There are vastly different ways to look at coal in the U.S.
Written by Harry Fuller, Contributor

There are vastly different ways to look at coal in the U.S. Coal's plentiful, it's American, it's relatively cheap to obtain and burn. And it will produce electricity for the rest of your children's lifetime. Coal burning is destroying our atmosphere, our climate and turning an already beknighted area like West Virgnia into moonscapes of mined out ex-mountains. The recently arrested Dr. Hansen, is, of course, a member of the latter group. Those who arrested him in West Virgnia work for a state goverment deeply beholden to coal and its economic value. Leaving coal in the earth and unburned is bad for business all around. Out in the western states there is plenty of coal and plenty of coal-burning. Here's just one local area in western Colorado where the fall-out from coal-burning is literally fall-out. Airborne mercury with your morning coffee? IF YOU CAN'T BROWBEAT 'EM, JOIN 'EM The U.S. is not the world's only major economy that is coal-fired. There's China. And so far little has been done to nudge that huge economy and its enormous population toward greener behavior. The E.U can't bully China, the way the U.S. government might if it cared.
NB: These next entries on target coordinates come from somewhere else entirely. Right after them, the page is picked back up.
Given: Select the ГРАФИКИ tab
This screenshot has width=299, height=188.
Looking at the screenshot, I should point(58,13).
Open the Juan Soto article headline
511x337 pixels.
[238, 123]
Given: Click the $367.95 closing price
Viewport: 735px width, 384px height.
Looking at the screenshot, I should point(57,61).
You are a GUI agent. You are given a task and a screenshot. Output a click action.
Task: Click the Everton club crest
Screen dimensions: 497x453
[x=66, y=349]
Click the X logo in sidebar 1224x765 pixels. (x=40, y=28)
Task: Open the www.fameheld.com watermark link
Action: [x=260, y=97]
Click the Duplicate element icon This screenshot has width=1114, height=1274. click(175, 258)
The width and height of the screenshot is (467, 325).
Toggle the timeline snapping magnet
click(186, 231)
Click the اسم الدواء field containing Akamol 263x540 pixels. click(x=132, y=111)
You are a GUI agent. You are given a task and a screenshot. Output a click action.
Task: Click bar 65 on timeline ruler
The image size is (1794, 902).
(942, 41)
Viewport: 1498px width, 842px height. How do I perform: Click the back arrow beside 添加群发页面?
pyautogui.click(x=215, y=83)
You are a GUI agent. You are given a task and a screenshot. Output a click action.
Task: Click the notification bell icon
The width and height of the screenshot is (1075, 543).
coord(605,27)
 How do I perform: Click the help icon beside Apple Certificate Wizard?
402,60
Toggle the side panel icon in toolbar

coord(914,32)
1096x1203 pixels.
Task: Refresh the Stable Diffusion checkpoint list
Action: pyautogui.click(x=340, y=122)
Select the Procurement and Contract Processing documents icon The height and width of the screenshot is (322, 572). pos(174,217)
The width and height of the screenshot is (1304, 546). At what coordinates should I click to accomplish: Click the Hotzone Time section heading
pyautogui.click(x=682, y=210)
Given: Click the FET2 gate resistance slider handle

Being global warming averse, those Europeans have decided to pay China to build a carbon capturing, coal-burning power plant. The Europeans have a vested interest in thwarting climate change. Big cities at sea level from Marseilles to London to Amsterdam to Stockholm. Forget Venice, I fear. Areas dependent on the Gulf Stream's warmth for their growing season. Dependence on rainfall for much agriculture. Proximity to drought-prone regions of Africa whence millions of refugees may come. NO way to build a wall across the Med. China doesn't really need the money from the E.U., but a deal is a deal so this plant may get built.